Wall Street went into retreat Monday as investors recalculated what President Donald Trump will be able to do supercharge businesses after the long-promised bid to remake the healthcare system and ditch Obamacare went down in flames.
But even as the Dow Jones Industrial Average fell, troubled retailer Sears Holding Corp. lived up to the contrarian impulses of its chief executive officer, Edward Lampert, and shot up 10.6 percent to $9.40.
Sears recently warned that it might not be able to continue as a going concern, rattling many investors but apparently not Lampert, the architect of the modern Sears and largest shareholder, or the stock’s second-biggest holder, Bruce Berkowitz.
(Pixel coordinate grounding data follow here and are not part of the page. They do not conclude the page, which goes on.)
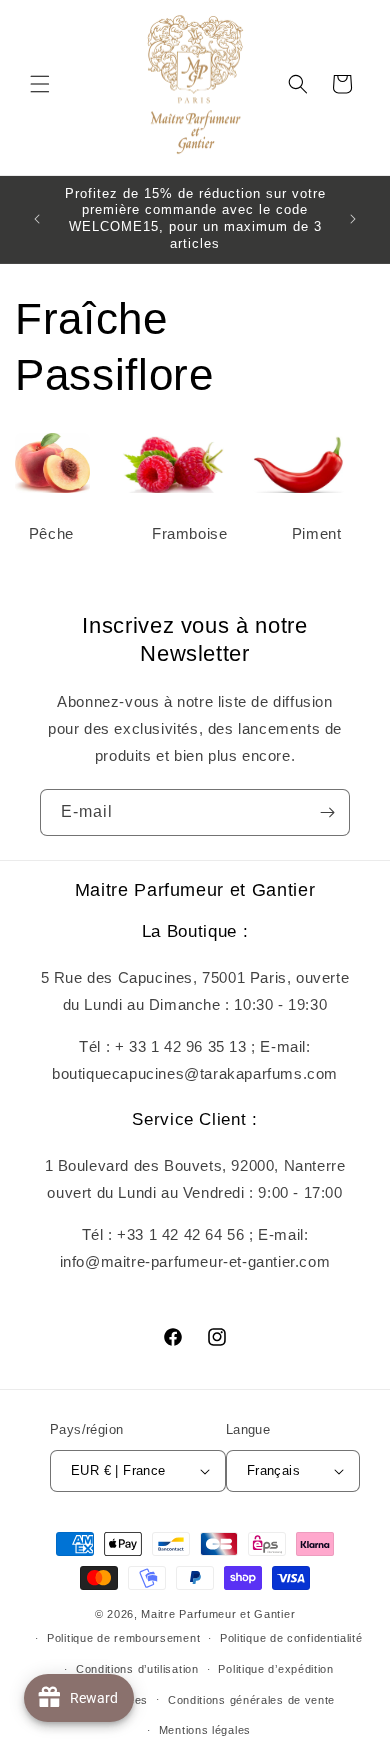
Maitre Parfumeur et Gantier (218, 1614)
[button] (40, 84)
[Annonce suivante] (353, 219)
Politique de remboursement (123, 1638)
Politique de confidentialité (291, 1638)
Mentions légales (205, 1730)
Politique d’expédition (275, 1669)
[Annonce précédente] (37, 219)
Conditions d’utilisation (137, 1669)
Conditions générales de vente (251, 1700)
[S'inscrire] (327, 812)
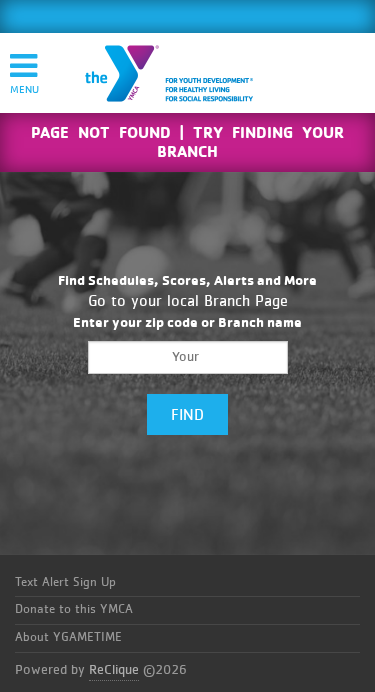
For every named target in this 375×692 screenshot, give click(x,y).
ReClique (114, 670)
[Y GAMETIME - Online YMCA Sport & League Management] (186, 73)
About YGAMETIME (68, 637)
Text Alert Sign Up (65, 582)
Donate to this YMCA (74, 609)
According to regulatory filings, Lampert last week spent $4.2 million acquiring another 525,936 shares in the retailer, boosting the number of shares he controls directly to 31.8 million.
Likewise, Berkowitz’s Fairholme Capital Management acquired 613,900 Sears shares for $5 million last week, bringing the number of shares beneficially owned by Berkowitz to 28,557,148.
It’s not clear where Monday’s boost in buying came from, but the two might be building their investments in the retailer.
Berkowitz is on the Sears board and has pushed for the company to become profitable as it evolves to a more asset-lite model focused on the web. But so far the investment has not played out as he expected.
Berkowitz, in his annual letter in January to his shareholders in his fund, said: “Focusing on tangible assets has served us over many years, but most believe Sears to be the exception to the rule. Disruptive technologies; near-zero cost of capital; and few, if any, legacy obligations provide young competitors with great advantages over old-line operators.”
Not every retailer was so luck to miss out on Monday morning’s rout.
Among the decliners were G-III Apparel Group Ltd., 13.4 percent to $19.86, which fell as earnings declined; Vince Holding Corp., 3 percent to $1.60; Ross Stores Inc., 1.1 percent to $65.41 and Nike Inc., 0.6 percent to $56.